_Instruction 1_. What date does the passage on appeal hearings give for the judgment in Fejde v. Sweden?

===== Source document

62. However, even where the court of appeal has jurisdiction to review the case both as to facts and as to law, Article 6 does not always require a right to a public hearing, still less a right to appear in person (see Fejde v. Sweden, 29 October 1991, § 31, Series A no. 212C). In order to decide this question, regard must be had, among other considerations, to the specific features of the proceedings in question and to the manner in which the applicant’s interests were actually presented and protected before the appellate court, particularly in the light of the nature of the issues to be decided by it (see Helmers v. Sweden, 29 October 1991, §§ 31-32, Series A no. 212A) and of their importance to the appellant (see Kremzow, cited above, § 59; Kamasinski, cited above, § 106 in fine; and Ekbatani, cited above, §§ 27-28).

63. Moreover, a detained appellant in the nature of things lacks the ability that an appellant at liberty or a civil party in criminal proceedings has to attend an appeal hearing. Special technical arrangements, including security measures, have to be made if such an appellant is to be brought before an appeal court (see Kamasinski, cited above, § 107).

64. However, where an appellate court has to examine a case as to the facts and the law and make a full assessment of the issue of guilt or innocence, it cannot determine the issue without a direct assessment of the evidence given in person by the accused for the purpose of proving that he did not commit the act allegedly constituting a criminal offence (see Dondarini v. San Marino, no. 50545/99, § 27, 6 July 2004).

65. Applying these principles in Ekbatani (cited above, § 32), the Court took the view that the presence of the defendant at the appeal hearing was required, as the case could not be properly determined without a direct assessment of the evidence given in person by the applicant and by the complainant, since the defendant’s guilt or innocence was the main issue for determination before the appellate court. That finding was not altered by the fact that the appeal court could not increase the sentence imposed at first instance (see, mutatis mutandis, Dondarini, cited above, § 28, and De Biagi v. San Marino, no. 36451/97, § 23, 15 July 2003).

==========

_Instruction 2_. Return every line of the entries below that contains the string "search", matching its case exactly.

===== Material to process

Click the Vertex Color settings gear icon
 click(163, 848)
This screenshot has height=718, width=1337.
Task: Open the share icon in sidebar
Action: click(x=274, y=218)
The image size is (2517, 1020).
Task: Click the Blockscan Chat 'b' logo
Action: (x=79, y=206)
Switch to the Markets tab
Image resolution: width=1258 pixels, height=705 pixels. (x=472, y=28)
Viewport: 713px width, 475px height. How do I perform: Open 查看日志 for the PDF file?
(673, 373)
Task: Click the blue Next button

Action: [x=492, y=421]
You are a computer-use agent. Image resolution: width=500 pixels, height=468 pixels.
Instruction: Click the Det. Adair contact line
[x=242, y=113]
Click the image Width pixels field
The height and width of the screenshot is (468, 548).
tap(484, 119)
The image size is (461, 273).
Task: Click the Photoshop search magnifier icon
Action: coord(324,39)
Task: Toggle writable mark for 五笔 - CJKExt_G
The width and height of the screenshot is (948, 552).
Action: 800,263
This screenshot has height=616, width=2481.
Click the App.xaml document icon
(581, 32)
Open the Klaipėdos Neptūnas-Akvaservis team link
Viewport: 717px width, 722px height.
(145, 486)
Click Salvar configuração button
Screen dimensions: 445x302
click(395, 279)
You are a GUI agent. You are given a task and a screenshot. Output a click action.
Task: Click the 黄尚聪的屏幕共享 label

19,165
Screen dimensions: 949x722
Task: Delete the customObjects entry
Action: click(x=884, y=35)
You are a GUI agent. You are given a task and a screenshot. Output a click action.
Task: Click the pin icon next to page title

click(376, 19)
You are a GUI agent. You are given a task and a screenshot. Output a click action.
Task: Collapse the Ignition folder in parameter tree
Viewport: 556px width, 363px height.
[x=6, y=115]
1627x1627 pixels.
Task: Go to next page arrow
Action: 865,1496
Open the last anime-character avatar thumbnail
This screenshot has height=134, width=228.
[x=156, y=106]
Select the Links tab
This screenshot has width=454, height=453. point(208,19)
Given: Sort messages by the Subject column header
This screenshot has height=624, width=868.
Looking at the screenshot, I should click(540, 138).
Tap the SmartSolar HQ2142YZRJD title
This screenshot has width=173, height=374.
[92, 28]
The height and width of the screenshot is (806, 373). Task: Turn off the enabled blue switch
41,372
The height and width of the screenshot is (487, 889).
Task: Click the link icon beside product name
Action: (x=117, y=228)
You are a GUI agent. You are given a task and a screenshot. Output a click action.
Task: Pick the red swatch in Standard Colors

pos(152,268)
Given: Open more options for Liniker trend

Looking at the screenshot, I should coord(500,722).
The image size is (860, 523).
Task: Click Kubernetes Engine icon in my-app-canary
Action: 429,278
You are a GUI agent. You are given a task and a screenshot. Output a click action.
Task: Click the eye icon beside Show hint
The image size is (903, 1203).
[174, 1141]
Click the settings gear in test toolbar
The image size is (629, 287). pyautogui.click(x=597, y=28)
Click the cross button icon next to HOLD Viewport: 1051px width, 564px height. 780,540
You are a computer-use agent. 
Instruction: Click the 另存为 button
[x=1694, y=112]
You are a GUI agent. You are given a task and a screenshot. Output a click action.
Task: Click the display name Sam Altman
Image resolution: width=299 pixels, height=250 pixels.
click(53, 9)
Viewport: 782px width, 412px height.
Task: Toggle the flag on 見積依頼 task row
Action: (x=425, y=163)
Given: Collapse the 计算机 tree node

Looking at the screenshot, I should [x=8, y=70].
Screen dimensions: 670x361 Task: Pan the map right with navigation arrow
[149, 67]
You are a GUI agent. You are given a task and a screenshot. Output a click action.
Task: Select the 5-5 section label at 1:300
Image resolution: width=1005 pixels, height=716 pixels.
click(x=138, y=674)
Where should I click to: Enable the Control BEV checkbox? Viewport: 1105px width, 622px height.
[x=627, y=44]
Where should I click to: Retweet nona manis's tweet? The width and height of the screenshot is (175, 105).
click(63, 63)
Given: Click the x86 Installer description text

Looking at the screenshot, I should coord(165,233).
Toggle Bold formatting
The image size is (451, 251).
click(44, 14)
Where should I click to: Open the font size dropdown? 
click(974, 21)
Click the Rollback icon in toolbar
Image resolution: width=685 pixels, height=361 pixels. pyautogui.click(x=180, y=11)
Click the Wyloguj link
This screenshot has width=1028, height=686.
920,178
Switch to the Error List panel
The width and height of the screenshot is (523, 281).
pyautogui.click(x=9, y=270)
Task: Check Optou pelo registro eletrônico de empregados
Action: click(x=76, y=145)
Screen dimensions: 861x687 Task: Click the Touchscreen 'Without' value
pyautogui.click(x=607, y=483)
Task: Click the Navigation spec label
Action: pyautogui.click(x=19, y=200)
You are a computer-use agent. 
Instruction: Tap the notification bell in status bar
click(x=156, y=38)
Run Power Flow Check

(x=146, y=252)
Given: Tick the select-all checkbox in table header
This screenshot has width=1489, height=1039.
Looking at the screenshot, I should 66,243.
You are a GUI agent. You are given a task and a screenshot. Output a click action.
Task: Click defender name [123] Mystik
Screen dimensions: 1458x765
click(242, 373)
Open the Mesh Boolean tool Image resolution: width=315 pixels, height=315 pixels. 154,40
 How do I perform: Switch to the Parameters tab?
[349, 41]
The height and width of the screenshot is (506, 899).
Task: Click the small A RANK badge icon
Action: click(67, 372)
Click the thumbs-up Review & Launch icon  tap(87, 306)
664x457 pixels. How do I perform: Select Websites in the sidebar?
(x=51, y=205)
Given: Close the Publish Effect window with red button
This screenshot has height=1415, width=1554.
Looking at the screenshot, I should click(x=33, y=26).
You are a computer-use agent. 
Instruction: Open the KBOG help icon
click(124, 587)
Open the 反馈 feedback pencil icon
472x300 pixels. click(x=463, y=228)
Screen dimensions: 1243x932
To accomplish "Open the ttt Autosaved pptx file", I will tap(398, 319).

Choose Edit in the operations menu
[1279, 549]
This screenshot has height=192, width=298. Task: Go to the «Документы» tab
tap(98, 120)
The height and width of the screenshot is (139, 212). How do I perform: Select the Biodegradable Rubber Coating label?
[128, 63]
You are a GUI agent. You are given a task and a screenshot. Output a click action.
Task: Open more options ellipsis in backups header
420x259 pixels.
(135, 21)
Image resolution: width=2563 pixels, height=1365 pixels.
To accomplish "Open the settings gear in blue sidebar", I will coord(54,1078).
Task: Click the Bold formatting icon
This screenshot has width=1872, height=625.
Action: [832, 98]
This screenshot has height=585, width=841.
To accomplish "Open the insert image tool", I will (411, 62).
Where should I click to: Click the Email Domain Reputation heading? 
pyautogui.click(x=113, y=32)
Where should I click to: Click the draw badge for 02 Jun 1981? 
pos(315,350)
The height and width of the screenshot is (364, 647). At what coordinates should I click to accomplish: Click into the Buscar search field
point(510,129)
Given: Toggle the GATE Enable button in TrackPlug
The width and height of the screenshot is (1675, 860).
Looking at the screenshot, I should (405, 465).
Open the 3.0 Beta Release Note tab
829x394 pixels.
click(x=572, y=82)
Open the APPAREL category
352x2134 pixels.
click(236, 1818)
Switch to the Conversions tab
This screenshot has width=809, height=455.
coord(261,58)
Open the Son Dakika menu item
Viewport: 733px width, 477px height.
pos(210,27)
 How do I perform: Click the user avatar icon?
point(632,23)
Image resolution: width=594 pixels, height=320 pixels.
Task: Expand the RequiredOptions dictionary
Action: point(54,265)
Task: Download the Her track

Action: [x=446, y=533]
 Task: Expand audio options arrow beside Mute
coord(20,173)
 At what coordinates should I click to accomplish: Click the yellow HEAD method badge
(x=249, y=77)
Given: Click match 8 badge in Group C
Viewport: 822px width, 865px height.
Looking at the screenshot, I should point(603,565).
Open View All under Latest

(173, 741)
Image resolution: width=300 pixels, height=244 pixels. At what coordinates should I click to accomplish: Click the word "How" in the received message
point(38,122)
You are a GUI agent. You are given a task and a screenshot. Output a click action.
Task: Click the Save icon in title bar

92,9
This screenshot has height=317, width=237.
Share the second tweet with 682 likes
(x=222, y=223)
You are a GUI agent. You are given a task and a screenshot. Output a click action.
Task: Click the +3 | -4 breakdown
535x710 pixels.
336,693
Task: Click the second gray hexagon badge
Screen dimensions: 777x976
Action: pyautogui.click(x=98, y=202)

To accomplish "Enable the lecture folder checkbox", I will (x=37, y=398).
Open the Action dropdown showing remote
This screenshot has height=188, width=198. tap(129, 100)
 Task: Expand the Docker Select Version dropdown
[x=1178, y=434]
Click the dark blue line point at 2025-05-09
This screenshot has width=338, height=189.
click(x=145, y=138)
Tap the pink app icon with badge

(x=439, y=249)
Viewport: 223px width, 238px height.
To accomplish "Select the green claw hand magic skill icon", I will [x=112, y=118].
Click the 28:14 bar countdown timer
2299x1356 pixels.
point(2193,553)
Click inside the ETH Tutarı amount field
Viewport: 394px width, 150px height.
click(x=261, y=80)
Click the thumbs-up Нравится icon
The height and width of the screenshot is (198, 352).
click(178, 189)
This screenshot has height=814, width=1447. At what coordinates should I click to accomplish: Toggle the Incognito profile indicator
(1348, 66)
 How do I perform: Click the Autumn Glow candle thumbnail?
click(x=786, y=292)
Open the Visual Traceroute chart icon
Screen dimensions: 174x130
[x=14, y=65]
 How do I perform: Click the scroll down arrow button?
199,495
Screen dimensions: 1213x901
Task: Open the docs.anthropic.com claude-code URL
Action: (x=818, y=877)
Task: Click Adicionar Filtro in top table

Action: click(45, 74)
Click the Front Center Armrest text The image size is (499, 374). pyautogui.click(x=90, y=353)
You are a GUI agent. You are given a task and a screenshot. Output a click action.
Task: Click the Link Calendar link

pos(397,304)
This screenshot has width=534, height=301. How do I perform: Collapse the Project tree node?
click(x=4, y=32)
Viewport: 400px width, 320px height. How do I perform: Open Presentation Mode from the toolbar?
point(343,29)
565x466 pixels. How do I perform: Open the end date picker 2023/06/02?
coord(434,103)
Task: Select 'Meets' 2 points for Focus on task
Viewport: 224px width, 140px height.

==========

_Correct answer 1_. 29 October 1991

_Correct answer 2_.
Task: Click the Photoshop search magnifier icon
The height and width of the screenshot is (364, 647). At what coordinates should I click to accomplish: Click into the Buscar search field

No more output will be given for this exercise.